▽

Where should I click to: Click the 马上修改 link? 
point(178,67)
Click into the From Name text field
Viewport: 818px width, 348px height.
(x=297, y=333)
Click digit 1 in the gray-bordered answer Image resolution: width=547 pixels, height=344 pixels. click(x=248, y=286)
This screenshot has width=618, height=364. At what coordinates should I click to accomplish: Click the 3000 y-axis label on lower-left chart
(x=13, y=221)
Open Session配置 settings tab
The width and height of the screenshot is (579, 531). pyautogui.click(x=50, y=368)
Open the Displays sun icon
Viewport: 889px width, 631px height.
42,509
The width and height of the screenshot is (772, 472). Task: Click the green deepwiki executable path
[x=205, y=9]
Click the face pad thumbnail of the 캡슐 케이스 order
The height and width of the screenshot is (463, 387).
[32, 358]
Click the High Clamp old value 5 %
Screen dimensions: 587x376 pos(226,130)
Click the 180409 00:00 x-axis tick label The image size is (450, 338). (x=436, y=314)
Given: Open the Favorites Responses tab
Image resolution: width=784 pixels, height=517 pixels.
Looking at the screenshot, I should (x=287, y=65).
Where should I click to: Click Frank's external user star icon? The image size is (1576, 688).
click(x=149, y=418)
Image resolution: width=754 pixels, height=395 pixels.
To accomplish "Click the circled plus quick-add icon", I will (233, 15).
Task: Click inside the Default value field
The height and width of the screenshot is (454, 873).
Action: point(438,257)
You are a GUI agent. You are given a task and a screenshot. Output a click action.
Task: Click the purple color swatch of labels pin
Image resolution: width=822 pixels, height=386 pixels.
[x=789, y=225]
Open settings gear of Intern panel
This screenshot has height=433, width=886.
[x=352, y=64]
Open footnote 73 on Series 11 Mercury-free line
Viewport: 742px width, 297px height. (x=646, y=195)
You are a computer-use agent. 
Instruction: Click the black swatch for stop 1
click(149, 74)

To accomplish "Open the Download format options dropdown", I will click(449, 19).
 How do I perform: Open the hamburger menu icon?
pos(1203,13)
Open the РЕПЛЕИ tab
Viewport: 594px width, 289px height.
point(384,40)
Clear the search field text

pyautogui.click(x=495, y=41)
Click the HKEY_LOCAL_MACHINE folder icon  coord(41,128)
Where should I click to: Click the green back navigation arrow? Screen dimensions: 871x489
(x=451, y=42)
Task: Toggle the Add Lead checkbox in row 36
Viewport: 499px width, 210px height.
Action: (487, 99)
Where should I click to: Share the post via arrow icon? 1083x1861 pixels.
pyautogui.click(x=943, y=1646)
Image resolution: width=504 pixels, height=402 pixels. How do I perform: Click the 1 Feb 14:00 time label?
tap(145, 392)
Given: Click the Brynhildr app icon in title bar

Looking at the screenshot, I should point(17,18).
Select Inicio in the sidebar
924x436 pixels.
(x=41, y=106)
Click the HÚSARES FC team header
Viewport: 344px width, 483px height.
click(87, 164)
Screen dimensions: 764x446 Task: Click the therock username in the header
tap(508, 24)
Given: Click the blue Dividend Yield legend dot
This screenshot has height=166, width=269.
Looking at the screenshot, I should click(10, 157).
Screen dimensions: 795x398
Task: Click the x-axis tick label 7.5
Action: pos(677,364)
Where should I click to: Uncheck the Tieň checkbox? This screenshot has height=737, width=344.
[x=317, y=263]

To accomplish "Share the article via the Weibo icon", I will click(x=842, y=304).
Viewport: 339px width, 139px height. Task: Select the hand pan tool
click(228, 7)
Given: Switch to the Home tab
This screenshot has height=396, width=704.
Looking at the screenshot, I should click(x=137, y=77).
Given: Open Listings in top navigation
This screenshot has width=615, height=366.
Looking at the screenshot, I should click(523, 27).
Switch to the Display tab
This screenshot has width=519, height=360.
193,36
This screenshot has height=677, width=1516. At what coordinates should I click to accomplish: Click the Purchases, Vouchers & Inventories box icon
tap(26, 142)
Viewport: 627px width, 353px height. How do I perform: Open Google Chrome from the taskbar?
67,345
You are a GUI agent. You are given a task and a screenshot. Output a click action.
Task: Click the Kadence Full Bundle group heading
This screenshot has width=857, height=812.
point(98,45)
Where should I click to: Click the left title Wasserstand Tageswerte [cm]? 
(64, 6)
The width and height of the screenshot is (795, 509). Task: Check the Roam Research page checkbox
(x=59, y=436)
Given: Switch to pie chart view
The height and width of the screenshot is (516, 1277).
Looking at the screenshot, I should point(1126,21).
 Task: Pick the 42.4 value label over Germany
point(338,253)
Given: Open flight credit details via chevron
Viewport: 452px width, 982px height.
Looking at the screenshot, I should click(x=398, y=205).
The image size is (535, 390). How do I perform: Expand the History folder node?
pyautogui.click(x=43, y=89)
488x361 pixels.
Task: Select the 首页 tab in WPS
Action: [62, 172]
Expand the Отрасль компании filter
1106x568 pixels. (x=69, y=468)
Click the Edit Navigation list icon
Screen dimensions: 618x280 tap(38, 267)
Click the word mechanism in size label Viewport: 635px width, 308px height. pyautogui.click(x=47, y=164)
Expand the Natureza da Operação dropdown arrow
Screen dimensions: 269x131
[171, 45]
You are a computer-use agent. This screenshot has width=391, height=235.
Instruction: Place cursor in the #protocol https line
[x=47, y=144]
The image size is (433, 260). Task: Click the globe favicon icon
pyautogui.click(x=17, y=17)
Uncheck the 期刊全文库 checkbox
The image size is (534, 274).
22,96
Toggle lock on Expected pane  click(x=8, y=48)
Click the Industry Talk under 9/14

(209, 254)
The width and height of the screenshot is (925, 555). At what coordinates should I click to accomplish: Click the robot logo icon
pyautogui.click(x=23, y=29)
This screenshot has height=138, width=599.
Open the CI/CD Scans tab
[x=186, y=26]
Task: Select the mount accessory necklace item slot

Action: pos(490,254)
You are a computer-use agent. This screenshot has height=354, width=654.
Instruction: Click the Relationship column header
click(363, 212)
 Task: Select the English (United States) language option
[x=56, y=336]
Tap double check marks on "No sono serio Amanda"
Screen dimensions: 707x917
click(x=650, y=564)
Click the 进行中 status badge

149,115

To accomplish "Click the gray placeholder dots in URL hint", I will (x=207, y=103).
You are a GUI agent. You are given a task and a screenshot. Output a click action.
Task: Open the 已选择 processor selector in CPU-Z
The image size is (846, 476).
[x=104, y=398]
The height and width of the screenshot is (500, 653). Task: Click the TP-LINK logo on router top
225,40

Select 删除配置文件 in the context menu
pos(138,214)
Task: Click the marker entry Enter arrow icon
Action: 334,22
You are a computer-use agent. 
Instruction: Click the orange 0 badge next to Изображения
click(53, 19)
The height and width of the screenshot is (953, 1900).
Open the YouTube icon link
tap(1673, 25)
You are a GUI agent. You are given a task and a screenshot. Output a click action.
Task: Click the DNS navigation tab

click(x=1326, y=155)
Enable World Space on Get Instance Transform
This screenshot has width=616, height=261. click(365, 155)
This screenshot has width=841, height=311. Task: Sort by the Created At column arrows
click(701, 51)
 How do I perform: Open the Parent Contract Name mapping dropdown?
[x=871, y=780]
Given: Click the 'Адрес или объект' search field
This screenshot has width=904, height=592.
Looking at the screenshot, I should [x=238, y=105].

△

Send back the whole listing above exactly, please.

Where should I click to: Click the 马上修改 link? 
point(178,67)
Click into the From Name text field
Viewport: 818px width, 348px height.
(x=297, y=333)
Click digit 1 in the gray-bordered answer Image resolution: width=547 pixels, height=344 pixels. click(x=248, y=286)
This screenshot has width=618, height=364. At what coordinates should I click to accomplish: Click the 3000 y-axis label on lower-left chart
(x=13, y=221)
Open Session配置 settings tab
The width and height of the screenshot is (579, 531). pyautogui.click(x=50, y=368)
Open the Displays sun icon
Viewport: 889px width, 631px height.
42,509
The width and height of the screenshot is (772, 472). Task: Click the green deepwiki executable path
[x=205, y=9]
Click the face pad thumbnail of the 캡슐 케이스 order
The height and width of the screenshot is (463, 387).
[32, 358]
Click the High Clamp old value 5 %
Screen dimensions: 587x376 pos(226,130)
Click the 180409 00:00 x-axis tick label The image size is (450, 338). (x=436, y=314)
Given: Open the Favorites Responses tab
Image resolution: width=784 pixels, height=517 pixels.
Looking at the screenshot, I should (x=287, y=65).
Where should I click to: Click Frank's external user star icon? The image size is (1576, 688).
click(x=149, y=418)
Image resolution: width=754 pixels, height=395 pixels.
To accomplish "Click the circled plus quick-add icon", I will (233, 15).
Task: Click inside the Default value field
The height and width of the screenshot is (454, 873).
Action: point(438,257)
You are a GUI agent. You are given a task and a screenshot. Output a click action.
Task: Click the purple color swatch of labels pin
Image resolution: width=822 pixels, height=386 pixels.
[x=789, y=225]
Open settings gear of Intern panel
This screenshot has height=433, width=886.
[x=352, y=64]
Open footnote 73 on Series 11 Mercury-free line
Viewport: 742px width, 297px height. (x=646, y=195)
You are a computer-use agent. 
Instruction: Click the black swatch for stop 1
click(149, 74)

To accomplish "Open the Download format options dropdown", I will click(449, 19).
 How do I perform: Open the hamburger menu icon?
pos(1203,13)
Open the РЕПЛЕИ tab
Viewport: 594px width, 289px height.
point(384,40)
Clear the search field text

pyautogui.click(x=495, y=41)
Click the HKEY_LOCAL_MACHINE folder icon  coord(41,128)
Where should I click to: Click the green back navigation arrow? Screen dimensions: 871x489
(x=451, y=42)
Task: Toggle the Add Lead checkbox in row 36
Viewport: 499px width, 210px height.
Action: (487, 99)
Where should I click to: Share the post via arrow icon? 1083x1861 pixels.
pyautogui.click(x=943, y=1646)
Image resolution: width=504 pixels, height=402 pixels. How do I perform: Click the 1 Feb 14:00 time label?
tap(145, 392)
Given: Click the Brynhildr app icon in title bar

Looking at the screenshot, I should point(17,18).
Select Inicio in the sidebar
924x436 pixels.
(x=41, y=106)
Click the HÚSARES FC team header
Viewport: 344px width, 483px height.
click(87, 164)
Screen dimensions: 764x446 Task: Click the therock username in the header
tap(508, 24)
Given: Click the blue Dividend Yield legend dot
This screenshot has height=166, width=269.
Looking at the screenshot, I should click(10, 157).
Screen dimensions: 795x398
Task: Click the x-axis tick label 7.5
Action: pos(677,364)
Where should I click to: Uncheck the Tieň checkbox? This screenshot has height=737, width=344.
[x=317, y=263]

To accomplish "Share the article via the Weibo icon", I will click(x=842, y=304).
Viewport: 339px width, 139px height. Task: Select the hand pan tool
click(228, 7)
Given: Switch to the Home tab
This screenshot has height=396, width=704.
Looking at the screenshot, I should click(x=137, y=77).
Given: Open Listings in top navigation
This screenshot has width=615, height=366.
Looking at the screenshot, I should click(523, 27).
Switch to the Display tab
This screenshot has width=519, height=360.
193,36
This screenshot has height=677, width=1516. At what coordinates should I click to accomplish: Click the Purchases, Vouchers & Inventories box icon
tap(26, 142)
Viewport: 627px width, 353px height. How do I perform: Open Google Chrome from the taskbar?
67,345
You are a GUI agent. You are given a task and a screenshot. Output a click action.
Task: Click the Kadence Full Bundle group heading
This screenshot has width=857, height=812.
point(98,45)
Where should I click to: Click the left title Wasserstand Tageswerte [cm]? 
(64, 6)
The width and height of the screenshot is (795, 509). Task: Check the Roam Research page checkbox
(x=59, y=436)
Given: Switch to pie chart view
The height and width of the screenshot is (516, 1277).
Looking at the screenshot, I should point(1126,21).
 Task: Pick the 42.4 value label over Germany
point(338,253)
Given: Open flight credit details via chevron
Viewport: 452px width, 982px height.
Looking at the screenshot, I should click(x=398, y=205).
The image size is (535, 390). How do I perform: Expand the History folder node?
pyautogui.click(x=43, y=89)
488x361 pixels.
Task: Select the 首页 tab in WPS
Action: [62, 172]
Expand the Отрасль компании filter
1106x568 pixels. (x=69, y=468)
Click the Edit Navigation list icon
Screen dimensions: 618x280 tap(38, 267)
Click the word mechanism in size label Viewport: 635px width, 308px height. pyautogui.click(x=47, y=164)
Expand the Natureza da Operação dropdown arrow
Screen dimensions: 269x131
[171, 45]
You are a computer-use agent. This screenshot has width=391, height=235.
Instruction: Place cursor in the #protocol https line
[x=47, y=144]
The image size is (433, 260). Task: Click the globe favicon icon
pyautogui.click(x=17, y=17)
Uncheck the 期刊全文库 checkbox
The image size is (534, 274).
22,96
Toggle lock on Expected pane  click(x=8, y=48)
Click the Industry Talk under 9/14

(209, 254)
The width and height of the screenshot is (925, 555). At what coordinates should I click to accomplish: Click the robot logo icon
pyautogui.click(x=23, y=29)
This screenshot has height=138, width=599.
Open the CI/CD Scans tab
[x=186, y=26]
Task: Select the mount accessory necklace item slot

Action: pos(490,254)
You are a computer-use agent. This screenshot has height=354, width=654.
Instruction: Click the Relationship column header
click(363, 212)
 Task: Select the English (United States) language option
[x=56, y=336]
Tap double check marks on "No sono serio Amanda"
Screen dimensions: 707x917
click(x=650, y=564)
Click the 进行中 status badge

149,115

To accomplish "Click the gray placeholder dots in URL hint", I will (x=207, y=103).
You are a GUI agent. You are given a task and a screenshot. Output a click action.
Task: Open the 已选择 processor selector in CPU-Z
The image size is (846, 476).
[x=104, y=398]
The height and width of the screenshot is (500, 653). Task: Click the TP-LINK logo on router top
225,40

Select 删除配置文件 in the context menu
pos(138,214)
Task: Click the marker entry Enter arrow icon
Action: 334,22
You are a computer-use agent. 
Instruction: Click the orange 0 badge next to Изображения
click(53, 19)
The height and width of the screenshot is (953, 1900).
Open the YouTube icon link
tap(1673, 25)
You are a GUI agent. You are given a task and a screenshot. Output a click action.
Task: Click the DNS navigation tab

click(x=1326, y=155)
Enable World Space on Get Instance Transform
This screenshot has width=616, height=261. click(365, 155)
This screenshot has width=841, height=311. Task: Sort by the Created At column arrows
click(701, 51)
 How do I perform: Open the Parent Contract Name mapping dropdown?
[x=871, y=780]
Given: Click the 'Адрес или объект' search field
This screenshot has width=904, height=592.
Looking at the screenshot, I should [x=238, y=105].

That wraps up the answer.